Dix projets se sont vu décerner le label Eurêka. À considérer la diversité des alliances conclues dans ce cadre, on peut remarquer que les structurations administratives et industrielles qui freinent traditionnellement l'élaboration de produits et de services nouveaux ont bel et bien été débloquées. Dans le droit fil de cet inattendu « déblocage » seront exclus les accords commerciaux à trop court terme ainsi que les recherches fondamentales à horizon trop lointain ; c'est bien dans le moyen terme que s'appliqueront les politiques de coopérations précompétitives et sur des marchés tangibles. Sur les dix projets retenus à ce jour, sept correspondent déjà à de véritables montages de coopération industrielle.

1. Le développement d'un microordinateur personnel à vocation éducative associant Acorn pour la Grande-Bretagne, Olivetti pour l'Italie et Thomson pour la France, et qui pourrait définir un standard européen en matière de micro-informatique.

2. L'élaboration d'un mini-calculateur compact, pour lequel Norsk Data (Norvège) et Matra (France) mettraient en commun leur maîtrise respective.

3. La fabrication de silicium « amorphe », dont la technologie est présente dans toute l'électronique et qui se donne comme un projet franco-allemand.

4. Un robot pour l'industrie textile, à l'élaboration duquel seront associés Lectra Systèmes pour la France, les sociétés portugaises Eface, Eid, Lneti et Iubi, auxquelles viendraient se joindre des industriels espagnols et turcs.

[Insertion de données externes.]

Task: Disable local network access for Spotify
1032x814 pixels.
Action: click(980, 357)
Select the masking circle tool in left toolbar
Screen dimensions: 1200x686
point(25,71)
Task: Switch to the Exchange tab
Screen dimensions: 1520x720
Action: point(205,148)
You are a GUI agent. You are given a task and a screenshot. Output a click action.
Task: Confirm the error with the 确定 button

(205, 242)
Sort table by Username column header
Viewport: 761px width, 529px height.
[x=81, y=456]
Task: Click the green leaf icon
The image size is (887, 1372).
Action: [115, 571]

5. La fabrication de membranes d'ultrafiltration pour les eaux usées, qui devrait déboucher sur l'abandon de l'utilisation de produits chimiques pour le traitement des eaux ; ce projet sera réalisé par Danske Sukkerfabrikker (Danemark) et la société française Degremont-Lyonnaise des eaux.

6. Un système de diagnostic pour les maladies sexuellement transmissibles ; sa mise au point verra se conjuguer les efforts de l'espagnol Biokit et de l'anglais PA Technologie.

7. Un atelier flexible optoélectronique, mettant en jeu les techniques de pointe en matière de fibres optiques et de laser, devra être mené à bien par Comau pour l'Italie, par Lasag, pour la Suisse et par la CGE pour la France. Une dizaine d'autres projets, déjà bien avancés, parmi lesquels un superordinateur franco-allemand, un robot de sécurité civil (France, Suisse, Espagne) et la mise en chantier d'un système de destruction de substances chimiques franco-hollandais, devraient être bouclés pour la prochaine réunion à Londres. L'heure est donc à l'enthousiasme ; M.R. Dumas pouvait déclarer, avant la fin même de la réunion d'Hanovre, qu'« Eurêka a déjà ses statuts (et que) sa charte fera la loi entre les dix-huit pays concernés et servira de référence ». Il n'en demeure pas moins des zones d'ombres. Ainsi, l'attribution du label Eurêka est encore insuffisamment précise : et les conditions dans lesquelles d'autres pays pourraient se joindre ultérieurement dans un projet déjà lancé dans le cadre Eurêka restent à déterminer.

Eurêka sera-t-il le point de passage obligé d'une Europe industrielle encore empêtrée dans ses barrières douanières, fiscales, techniques et administratives ? Là où certains ont pu voir dans la politique industrielle européenne de la France une vieille tendance colbertiste, organisant la vision de l'espace Europe autour de grands projets (Concorde, Ariane, Airbus), la souplesse réelle des accords dans le cadre Eurêka, la flexibilité qui en est le cœur et le poumon devront également concilier l'ouverture vitale des marchés publics aux entreprises et la nécessité de ne pas restreindre cette ouverture aux seules firmes européennes, car la présence américaine et japonaise en Europe, quelles qu'en soient les formes multiples, est une réalité incontournable. Le programme Eurêka parviendra-t-il à faire taire longtemps les vieux démons sur les questions de maîtrise d'œuvre, de financement et sur les particularismes nationaux ? Car, pour faire une concurrence réelle à l'IDS, l'Europe de la technologie devra voir se multiplier de façon géométrique et tous azimuts les projets des firmes du vieux continent.